Violet. Her name was Violet. Her hands were streaked with blood and a cut had opened up just above her left eyebrow. Blood and dirt caked that side of her face, surely obscuring her vision. Caius nodded. “I can’t move, but other than that, I’m good.”
Suddenly, he fell, landing on the grass with an undignified oof.
Violet offered him a hand, which he gratefully accepted. She hauled him to his feet and he bent immediately to scoop up his knives, glad they hadn’t fallen too far from him.
“Where’s Echo?” he asked Violet. Pieces of masonry littered the ground around them. It looked like Tanith’s strike—whatever it was and however she’d done it—had demolished half the building. Echo was nowhere in sight.
Violet shook her head. “I was hoping you could tell me.” Her chest fell and rose in rapid, shallow breaths. “We’re losing. There’s too many of them.”
An endless army, Caius thought.
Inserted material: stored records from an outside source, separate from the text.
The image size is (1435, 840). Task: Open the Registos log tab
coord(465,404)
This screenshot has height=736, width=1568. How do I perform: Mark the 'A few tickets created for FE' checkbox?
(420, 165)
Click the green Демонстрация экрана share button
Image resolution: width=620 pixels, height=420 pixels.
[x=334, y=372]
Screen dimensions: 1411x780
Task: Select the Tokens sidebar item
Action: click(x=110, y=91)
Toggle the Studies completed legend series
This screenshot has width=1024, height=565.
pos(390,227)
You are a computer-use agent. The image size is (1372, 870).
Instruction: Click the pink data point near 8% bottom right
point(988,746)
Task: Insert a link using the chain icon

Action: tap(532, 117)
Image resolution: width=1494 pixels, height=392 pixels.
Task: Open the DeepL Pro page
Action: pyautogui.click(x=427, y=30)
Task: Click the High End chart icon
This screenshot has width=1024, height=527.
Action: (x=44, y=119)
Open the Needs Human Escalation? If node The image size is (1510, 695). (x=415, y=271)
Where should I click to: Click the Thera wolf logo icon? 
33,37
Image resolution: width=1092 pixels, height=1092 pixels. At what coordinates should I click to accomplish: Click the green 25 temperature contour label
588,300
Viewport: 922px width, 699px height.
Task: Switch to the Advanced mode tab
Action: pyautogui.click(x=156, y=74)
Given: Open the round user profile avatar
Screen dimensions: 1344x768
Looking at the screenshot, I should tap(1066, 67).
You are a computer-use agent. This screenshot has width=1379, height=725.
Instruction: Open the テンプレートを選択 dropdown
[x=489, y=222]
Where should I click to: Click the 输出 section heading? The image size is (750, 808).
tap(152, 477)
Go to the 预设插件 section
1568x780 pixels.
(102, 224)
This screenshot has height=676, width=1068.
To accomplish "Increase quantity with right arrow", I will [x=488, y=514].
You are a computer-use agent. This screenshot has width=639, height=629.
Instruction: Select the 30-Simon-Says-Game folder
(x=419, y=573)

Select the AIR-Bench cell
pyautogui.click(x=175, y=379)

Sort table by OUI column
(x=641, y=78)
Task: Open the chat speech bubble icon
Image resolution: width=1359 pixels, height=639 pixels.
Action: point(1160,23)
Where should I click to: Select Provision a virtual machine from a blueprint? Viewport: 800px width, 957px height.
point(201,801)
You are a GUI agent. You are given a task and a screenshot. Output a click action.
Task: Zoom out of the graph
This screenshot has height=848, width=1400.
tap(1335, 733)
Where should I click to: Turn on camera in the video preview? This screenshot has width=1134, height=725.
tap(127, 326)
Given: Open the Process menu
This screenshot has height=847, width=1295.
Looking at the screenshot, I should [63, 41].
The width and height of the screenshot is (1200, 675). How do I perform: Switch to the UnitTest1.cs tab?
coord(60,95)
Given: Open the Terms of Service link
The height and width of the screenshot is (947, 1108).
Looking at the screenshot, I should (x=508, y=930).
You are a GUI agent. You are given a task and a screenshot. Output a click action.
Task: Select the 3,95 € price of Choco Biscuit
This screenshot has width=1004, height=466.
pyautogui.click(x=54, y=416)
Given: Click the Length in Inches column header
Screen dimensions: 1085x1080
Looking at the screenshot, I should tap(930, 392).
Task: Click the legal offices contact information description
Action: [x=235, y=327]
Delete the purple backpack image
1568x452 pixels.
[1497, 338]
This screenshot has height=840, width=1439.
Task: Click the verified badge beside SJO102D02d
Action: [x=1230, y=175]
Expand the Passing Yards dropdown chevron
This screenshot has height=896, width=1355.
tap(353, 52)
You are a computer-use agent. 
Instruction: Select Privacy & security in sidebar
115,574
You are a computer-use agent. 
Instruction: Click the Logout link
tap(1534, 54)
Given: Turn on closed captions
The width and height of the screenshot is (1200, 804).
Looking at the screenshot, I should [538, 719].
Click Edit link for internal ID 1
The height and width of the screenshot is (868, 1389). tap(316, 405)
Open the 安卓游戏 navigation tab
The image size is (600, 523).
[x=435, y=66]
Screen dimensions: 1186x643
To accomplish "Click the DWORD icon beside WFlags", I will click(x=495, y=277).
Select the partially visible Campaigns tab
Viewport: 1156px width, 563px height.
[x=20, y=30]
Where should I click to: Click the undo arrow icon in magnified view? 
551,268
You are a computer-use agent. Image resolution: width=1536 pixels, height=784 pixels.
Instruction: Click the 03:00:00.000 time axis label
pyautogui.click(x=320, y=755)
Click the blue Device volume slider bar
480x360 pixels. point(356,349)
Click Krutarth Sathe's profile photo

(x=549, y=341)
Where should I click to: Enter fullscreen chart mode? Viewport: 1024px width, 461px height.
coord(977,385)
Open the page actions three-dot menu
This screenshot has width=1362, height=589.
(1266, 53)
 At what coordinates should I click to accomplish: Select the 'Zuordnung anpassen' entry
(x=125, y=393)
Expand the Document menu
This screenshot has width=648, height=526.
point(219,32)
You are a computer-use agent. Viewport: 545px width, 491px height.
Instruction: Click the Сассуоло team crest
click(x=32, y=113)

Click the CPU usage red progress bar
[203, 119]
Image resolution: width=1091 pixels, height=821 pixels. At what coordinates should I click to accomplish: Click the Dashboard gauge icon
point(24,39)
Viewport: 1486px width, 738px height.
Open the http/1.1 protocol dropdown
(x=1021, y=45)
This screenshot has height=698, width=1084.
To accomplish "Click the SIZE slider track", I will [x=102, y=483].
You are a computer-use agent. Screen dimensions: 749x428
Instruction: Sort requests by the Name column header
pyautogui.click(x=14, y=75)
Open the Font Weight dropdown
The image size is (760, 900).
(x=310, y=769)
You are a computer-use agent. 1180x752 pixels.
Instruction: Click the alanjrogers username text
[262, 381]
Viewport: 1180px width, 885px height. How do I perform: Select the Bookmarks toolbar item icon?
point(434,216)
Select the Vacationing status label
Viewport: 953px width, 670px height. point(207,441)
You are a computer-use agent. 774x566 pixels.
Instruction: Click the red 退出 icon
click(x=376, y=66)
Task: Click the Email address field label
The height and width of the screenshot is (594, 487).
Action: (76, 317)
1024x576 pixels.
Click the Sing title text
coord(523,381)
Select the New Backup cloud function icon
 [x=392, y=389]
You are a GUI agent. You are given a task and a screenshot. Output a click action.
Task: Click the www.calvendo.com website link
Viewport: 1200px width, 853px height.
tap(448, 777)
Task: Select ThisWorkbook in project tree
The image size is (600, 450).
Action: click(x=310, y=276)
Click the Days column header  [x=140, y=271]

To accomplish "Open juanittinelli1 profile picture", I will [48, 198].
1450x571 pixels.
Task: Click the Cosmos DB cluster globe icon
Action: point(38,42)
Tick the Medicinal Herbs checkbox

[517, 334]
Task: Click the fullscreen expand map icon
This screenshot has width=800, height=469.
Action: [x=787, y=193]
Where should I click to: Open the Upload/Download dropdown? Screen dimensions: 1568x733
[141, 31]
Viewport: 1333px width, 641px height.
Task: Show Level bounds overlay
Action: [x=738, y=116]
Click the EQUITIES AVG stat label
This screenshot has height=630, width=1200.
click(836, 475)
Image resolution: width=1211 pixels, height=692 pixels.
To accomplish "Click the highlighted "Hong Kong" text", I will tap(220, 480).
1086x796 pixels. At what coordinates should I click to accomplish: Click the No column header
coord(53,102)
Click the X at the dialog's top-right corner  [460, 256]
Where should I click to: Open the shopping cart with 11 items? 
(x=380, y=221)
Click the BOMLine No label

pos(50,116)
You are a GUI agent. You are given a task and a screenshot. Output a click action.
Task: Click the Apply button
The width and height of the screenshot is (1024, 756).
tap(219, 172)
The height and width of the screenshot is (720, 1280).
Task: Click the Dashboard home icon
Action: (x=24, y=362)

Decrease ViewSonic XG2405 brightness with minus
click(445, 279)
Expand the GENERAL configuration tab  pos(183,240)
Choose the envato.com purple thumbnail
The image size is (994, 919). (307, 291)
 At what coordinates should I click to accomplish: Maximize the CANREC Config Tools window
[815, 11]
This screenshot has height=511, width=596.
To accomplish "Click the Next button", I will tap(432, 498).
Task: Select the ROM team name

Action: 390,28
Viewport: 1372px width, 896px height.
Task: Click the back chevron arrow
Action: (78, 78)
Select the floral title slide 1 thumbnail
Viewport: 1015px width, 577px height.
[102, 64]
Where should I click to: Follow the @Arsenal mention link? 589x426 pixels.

And all it had to do to win was outlast them.
CHAPTER FORTY-EIGHT
Screams rang through Echo’s ears, and it took her a moment to realize they were coming from her.
The library’s once-proud facade had crumbled, split down the middle as if sundered by a vengeful god. The remaining outer wall protruded like a row of broken teeth.
The head of a lion rolled to a stop by Echo’s boot. Half its mane had been blown off, and its sightless stone eyes stared up at the wound in the sky. It was Patience, the guardian of the southern side of the library’s entrance. Her sister, Fortitude, remained on her perch on the north side of the steps, her head angled toward Echo. It looked like she was surveying the destruction of her kingdom, knowing there wasn’t a damn thing she could do to save it.
The library had been Echo’s refuge. The first place in the world she had ever felt safe. The first place she had ever belonged. It was her home. And now it was destroyed, blown apart as easily as if it were a child’s plaything, a castle built of hollow blocks, toppled with a finger.
Other voices came to Echo. Other screams. Not far from where she had landed, she saw a flash of vibrant feathers crouching over a still form, their colors as wild and lovely as those of a peacock. Jasper. In his lap he cradled a head of silvery hair, a pale face streaked with blood. Dorian. There was something wrong with his face, something desperately wrong. Even through the cacophony and the chaos, Echo could see Jasper’s hand covering half of Dorian’s face, trying in vain to stanch the bleeding. Then she realized why. Dorian’s eye. Someone had cut it out. Jasper’s body heaved with violent sobs as he begged in a medley of English, Avicet, and broken Drakhar for Dorian to please not die.
Bile rose in Echo’s throat. Nothing had ever hurt like this. Not the dagger she had sunk into her own chest. Not the feeling of her own fire burning her from the inside out. Not the horror of finding the person she’d loved strung up like so much meat.
Your pain will be such exquisite agony.
A sob clawed its way from Echo’s throat. Tears blurred her vision. The fight raged on all around her, but she could not take her eyes from the spectacle of senseless destruction in front of her. Flames flickered around Echo’s fists, scorching the earth beneath her bruised and bloody knuckles. She didn’t remember injuring them. It must have happened in the fall. The abraded skin burned where the fire touched it. Her own body—her own magic—was betraying her. And she couldn’t stop it.
A slow, steady tread crunched over the rubble, advancing on Echo like a predator lazily circling its prey.
“Such a shame, really.” Tanith’s voice was close, coming from somewhere behind Echo and to the left. She could have dug her sword into Echo’s back and Echo couldn’t have lifted a finger to stop her. So great was her pain. So exquisite was her agony. “It was a marvelous library.”
A heavy hand came to rest on Echo’s shoulder. Golden gauntlets dug into her muscles, the armored fingers tipped like claws. Tanith leaned down to whisper her next words into Echo’s ear.